A Parametric Methodology for $G$-Expectations and Stochastic Systems under Model Uncertainty
Guangqian Zhao
TL;DR
This work tackles stochastic systems under volatility uncertainty by leveraging the G-expectation framework and its dual representation as a supremum over linear expectations. It introduces a parametric homomorphism $\Phi$ that maps the G-expectation space to a family of classical stochastic processes, enabling a linear execution phase for each fixed parameter and a single, uniform synthesis across parameters. The authors prove that $\Phi$ preserves key stochastic structures, including Itô calculus and quadratic variation, and demonstrate the approach on G-SDEs and G-BSDEs, significantly reducing estimation error that accumulates in traditional stepwise sublinear methods.
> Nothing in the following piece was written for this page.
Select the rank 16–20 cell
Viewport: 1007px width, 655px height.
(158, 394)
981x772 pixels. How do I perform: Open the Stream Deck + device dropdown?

The resulting framework yields sharper, more tractable estimates and provides a unified path for robust pricing and hedging under model uncertainty, with clear avenues for extensions to broader Knightian uncertainties.
Abstract
This paper develops a systematic parametric method for analyzing stochastic systems under volatility uncertainty within the $G$-expectation framework. Leveraging the dual representation of the $G$-expectation as a supremum over a family of probability measures, we operationalize the correspondence between the $G$-expectation space and a parameterized family of classical stochastic processes. Our approach decomposes complex nonlinear analysis into two distinct phases: a ``linear implementation phase,'' which utilizes classical stochastic analysis under a fixed parameter, and a ``consistent estimation phase'' across the parameter space. We rigorously prove that this parametric mapping preserves fundamental stochastic structures, including the Itô integral and quadratic variation, thus enabling a direct transplantation of classical Itô calculus techniques into the $G$-framework. The advantages of this methodology are illustrated through its application to $G$-stochastic differential equations and $G$-backward stochastic differential equations. Furthermore, we demonstrate that this method effectively mitigates the inherent accumulation of estimation errors found in traditional stepwise sublinear procedures, yielding significantly more accurate estimates for fundamental quantities in robust stochastic analysis.